Short description
The Applied Innovation of AI (AI2) team is an elite machine learning group strategically located within the CTO office of JP Morgan Chase. AI2 tackle business critical priorities using innovative machine learning techniques and technologies with a focus on AI for Data, Software, Cybersecurity & Controls and Technology Infrastructure. The team partners closely with all lines of business and engineering teams across the firm to execute long-term projects in these areas that require significant machine learning development to support JPMC businesses as they grow. We are looking for excellent infrastructure engineers to help us with the design, development, deployment, delivery, and maintenance of AI products to our clients. In this role, you will be working with other engineers and data scientists in building and maintaining software and infrastructure that supports our team in developing and delivering disruptive AI products that serve our customers in production.
Responsibilities
Collaborate with data scientists and research/machine learning engineers to deliver products to production. Build and maintain scalable infrastructure as code in the cloud (private & public). Manage infrastructure for model training/serving and governance. Manage data infrastructure supporting the inference pipelines.
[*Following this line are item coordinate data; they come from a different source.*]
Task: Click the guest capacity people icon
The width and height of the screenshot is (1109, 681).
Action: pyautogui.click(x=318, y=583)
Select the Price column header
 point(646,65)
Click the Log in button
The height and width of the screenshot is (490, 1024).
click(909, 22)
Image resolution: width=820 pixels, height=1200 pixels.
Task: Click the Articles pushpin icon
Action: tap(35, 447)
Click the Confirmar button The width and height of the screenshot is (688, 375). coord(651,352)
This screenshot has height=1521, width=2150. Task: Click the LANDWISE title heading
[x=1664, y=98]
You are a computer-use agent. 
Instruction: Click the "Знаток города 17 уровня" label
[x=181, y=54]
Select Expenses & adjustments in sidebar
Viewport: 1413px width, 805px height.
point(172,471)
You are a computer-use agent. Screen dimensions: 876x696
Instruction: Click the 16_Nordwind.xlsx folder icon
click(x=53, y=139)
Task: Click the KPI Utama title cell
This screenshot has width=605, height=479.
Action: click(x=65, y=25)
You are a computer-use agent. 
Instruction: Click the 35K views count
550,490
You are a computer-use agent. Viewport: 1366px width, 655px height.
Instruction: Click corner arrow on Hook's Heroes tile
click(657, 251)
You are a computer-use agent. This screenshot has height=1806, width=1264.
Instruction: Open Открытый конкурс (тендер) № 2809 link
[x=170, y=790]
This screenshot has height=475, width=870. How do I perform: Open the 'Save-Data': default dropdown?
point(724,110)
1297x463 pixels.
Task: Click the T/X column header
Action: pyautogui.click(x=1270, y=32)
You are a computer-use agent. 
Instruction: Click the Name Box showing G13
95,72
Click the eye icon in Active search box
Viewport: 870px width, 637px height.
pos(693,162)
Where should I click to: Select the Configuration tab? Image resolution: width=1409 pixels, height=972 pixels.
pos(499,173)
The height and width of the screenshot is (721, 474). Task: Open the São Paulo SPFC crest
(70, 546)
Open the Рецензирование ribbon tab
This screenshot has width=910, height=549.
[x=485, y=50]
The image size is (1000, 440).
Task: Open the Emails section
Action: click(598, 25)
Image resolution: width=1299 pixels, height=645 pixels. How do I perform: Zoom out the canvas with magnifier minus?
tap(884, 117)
Contribute significantly to architecture and software management discussions & tasks Rapid prototyping & shorten development cycles for our software and AI/ML products: Build infrastructure for our AI/ML data pipelines & workstreams from data analysis, experimentation, model training, model evaluation, deployment, operationalization, and tuning to visualization. Improve and maintain our automated CI/CD pipeline while collaborating with our stakeholders, various testing partners and model contributors. Increase our deployment velocity, including the process for deploying models and data pipelines into production.Requirements
Minimum Bachelor of Science degree in Computer Science, Software Engineering, Electrical Engineering, Computer Engineering or related field. Experience in containerization - Docker/Kubernetes. 3+ years of experience in AWS cloud and services (S3, Lambda, Aurora, ECS, EKS, SageMaker, Bedrock, Athena, Secrets Manager, Certificate Manager etc.) Proven DevOps/MLOps experience provisioning and maintaining infrastructure leveraging some of the following: Terraform, Ansible, AWS CDK, CloudFormation. Experience with CI/CD pipelines ex. Jenkins/Spinnaker. Experience with monitoring tools such as Prometheus, Grafana, Splunk and Datadog. Proven programming/scripting skills with some of the modern programming languages like Python. Solid software design, problem solving and debugging skills. Strong interpersonal skills; able to work independently as well as in a team.Desirable
You have a strong commitment to development best practices and code reviews. You believe in continuous learning, sharing best practices, encouraging and elevating less experienced colleagues as they learn. Experience with data labelling, validation, provenance and versioning.